In order to maximize the effectiveness of MET, it is critical to understand who is most likely to benefit from this intervention. In the present study, the MET only resulted in drinking reductions among emerging adults who demonstrated lower impulsivity, lower novelty seeking or had the DRD4 S genotype. High impulsivity and novelty seeking have previously been related to more severe, chronic levels of alcohol problems and it is therefore not surprising that these traits were associated with a poor response to the MET in the current study. In addition, the DRD4 L genotype has been associated with higher craving for alcohol after exposure to alcohol cues and appears to predict the effectiveness of medications that target mesocorticolimbic circuits (Hutchison et al. 2002, 2003, 2006).

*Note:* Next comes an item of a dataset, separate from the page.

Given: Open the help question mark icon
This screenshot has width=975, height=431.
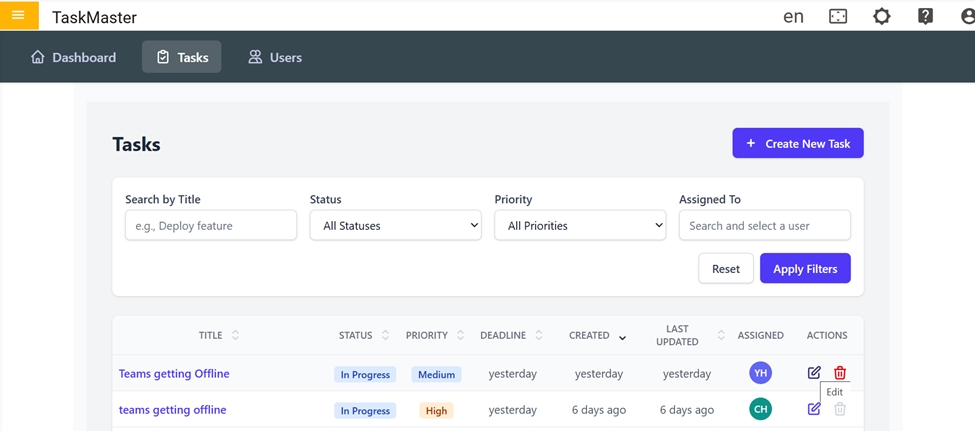Looking at the screenshot, I should [x=925, y=17].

The present findings are also consistent with data suggesting that MET combined with placebo effectively reduces alcohol consumption in treatment-seeking adults with the S genotype (Hutchison et al. 2006). Thus, together, these factors may represent a neurobiological vulnerability that predicts a poor response to a psychosocial intervention like MET. The clinical implication of these findings is that emerging adults, who demonstrate a personality or genetic profile associated with a more chronic, potentially biologically-driven drinking pattern, may require a more pharmacologically focused intervention in order to effectively initiate and sustain drinking reductions. Although many challenges are likely to come along with using genetic factors in tailoring substance abuse treatment (Shields & Lerman 2008), this study provides important data indicating that emerging adults with specific genetic and individual personality risk factors respond better to one type of intervention over another.
The objective of this investigation was to determine the effects of a MET on the motivation to reduce drinking and drinking outcomes in an emerging adult sample. Notably, this was a relatively homogenous, college-attending sample, and additional research is necessary to support these findings across a more diverse demographic. Moreover, the current sample size may have underpowered our genetic analyses; replication with a larger sample size would provide greater support for our findings. In addition, although reductions in quantity and frequency of drinking were in the expected direction at the 1-month follow-up, these changes were not significantly different from those of the AE control sample. Obviously, future research utilizing larger samples and longer follow-ups is necessary to replicate and extend our preliminary results.
The current work provides support for the notion that MET increases the motivation to change risky drinking behavior in an emerging adult sample. Further, we have shown that, for at least a subset of individuals, these changes in motivation appear to be translated into drinking reductions. From a larger perspective, the current work demonstrates the importance of tailoring treatment to genetic and individual personality risk factors. Although these findings arguably make designing broadly successful interventions more difficult, the more sophisticated our knowledge of individual differences in response to treatment becomes, the more likely our chances of success at developing effective treatments for the widest range of at-risk individuals.
This study was supported by grants from the Alcohol Beverage Medical Research Foundation and by the National Institute of Alcoholism and Alcohol Abuse (RO1 11473-01A1; PI: K. E. Hutchison). The authors would like to thank Angela Wooden for her assistance with participant recruitment, study management and data collection, and Lindsay Chandler for her review of the manuscript.